There are a couple of reasons why exercise is beneficial for our immune system. The first may be partly explained by the hormones that are released when we exercise. These are called catecholamines—which people may better know as adrenaline and noradrenaline. These hormones play an important role in the functioning of our immune system by eliciting the quick release of important immune cells that help detect the presence of viruses or other pathogens in the body. They also increase the amount of movement of our immune cells between the blood and tissue—which is important in helping immune cells detect and prevent illnesses caused by viruses or other pathogens. Research shows that exercise is one way we can increase the levels of these important hormones in our body.

When we exercise, it also increases blood flow in order to help our body keep up with the increased demands of exercise. This elevated blood flow places greater stress on our blood vessels, which releases specific immune cells called natural killer cells and T cells that can be found dormant on the walls of our blood vessels. Natural killer cells and T cells both play an important role in killing cells infected with a virus.

Exercise may also benefit our fight against infection in other ways. For example, older adults who regularly exercise over a period of one month have been shown to to have quicker skin wound healing compared to a non-exercise control group.

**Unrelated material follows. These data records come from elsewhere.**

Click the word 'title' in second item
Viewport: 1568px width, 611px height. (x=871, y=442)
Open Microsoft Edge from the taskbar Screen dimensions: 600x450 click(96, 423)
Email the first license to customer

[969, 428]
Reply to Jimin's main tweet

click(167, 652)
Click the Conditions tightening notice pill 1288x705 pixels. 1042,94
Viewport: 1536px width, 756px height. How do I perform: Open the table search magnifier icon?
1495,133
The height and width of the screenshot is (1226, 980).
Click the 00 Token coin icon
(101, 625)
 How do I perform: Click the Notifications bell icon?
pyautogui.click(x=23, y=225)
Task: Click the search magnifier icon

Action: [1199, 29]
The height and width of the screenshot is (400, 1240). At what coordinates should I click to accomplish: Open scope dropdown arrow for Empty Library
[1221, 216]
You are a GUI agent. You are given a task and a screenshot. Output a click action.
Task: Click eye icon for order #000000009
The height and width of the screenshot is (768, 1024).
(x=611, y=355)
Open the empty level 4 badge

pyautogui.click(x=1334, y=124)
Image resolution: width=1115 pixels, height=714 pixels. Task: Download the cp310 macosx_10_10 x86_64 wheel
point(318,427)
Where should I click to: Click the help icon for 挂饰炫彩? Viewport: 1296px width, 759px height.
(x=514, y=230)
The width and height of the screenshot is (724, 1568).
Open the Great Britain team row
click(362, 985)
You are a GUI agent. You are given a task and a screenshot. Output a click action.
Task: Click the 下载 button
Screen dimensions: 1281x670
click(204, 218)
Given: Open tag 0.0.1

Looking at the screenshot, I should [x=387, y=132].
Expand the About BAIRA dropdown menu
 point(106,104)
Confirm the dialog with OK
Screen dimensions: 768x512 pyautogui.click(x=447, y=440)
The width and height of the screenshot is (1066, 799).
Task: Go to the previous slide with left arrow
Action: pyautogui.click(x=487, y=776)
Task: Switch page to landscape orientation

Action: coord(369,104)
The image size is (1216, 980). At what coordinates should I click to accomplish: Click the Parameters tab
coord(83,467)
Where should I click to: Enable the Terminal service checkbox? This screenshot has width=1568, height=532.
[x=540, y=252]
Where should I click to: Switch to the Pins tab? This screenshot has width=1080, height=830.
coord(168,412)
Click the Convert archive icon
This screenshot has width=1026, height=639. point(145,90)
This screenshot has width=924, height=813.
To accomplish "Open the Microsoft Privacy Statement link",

This quicker healing process lowers the risk of virus and bacteria entry into the body via skin wounds.

All of these mechanisms together may improve our immune system and lower the risk of getting sick from viral infections. You don’t even have to be a regular gym-goer to see benefits. Three studies have shown that when people who didn’t exercise started brisk walking regularly for 40–45 minutes, five days per week, saw 40–50% fewer days of upper respiratory tract infection symptoms when compared to a control group.

Despite the benefits of exercise on our immune system, it’s difficult to know whether exercising while sick with a cold will help you get over your illness quicker than if you don’t exercise. There are currently no studies that have investigated this, largely because of how difficult it would be to conduct this type of study—mostly because some of the participants would purposely need to be infected with a virus to compare whether or not exercising has any affect. Not only would this be difficult to do, it could also be unethical.

So as exercise is good for the immune system, why could exercising while sick not improve the response of the immune system to the infection? Well, it’s important to remember that exercise can stress the body. This stress may in turn make the immune cells less capable at responding to pathogens. This may be partly due to the fact that the body needs more oxygen and stored energy (in the form of glucose) when we exercise—which our immune cells also need to help fight off a virus. If the body is fighting an existing infection and then exposed to the stress of exercise this may not benefit the immune response.

But while there’s currently no evidence that exercising while sick with a cold can help you get over it faster, that doesn’t mean you can’t exercise if you want to. If your symptoms are mainly above the neck (such as a runny nose or congestion), begin by exercising at a lower intensity than you might normally to see how your feeling. If you feel okay, you can gradually increase your intensity. But if exercising makes you feel worse, rest. It’s also not recommended for you to exercise if you’re experiencing fever, aching muscles or vomiting.

If you do want to exercise while you’re sick, make sure you take caution—especially if you exercise around other people. Since colds are infectious, it may be best to skip the gym and exercise outdoors or at home to avoid spreading it around.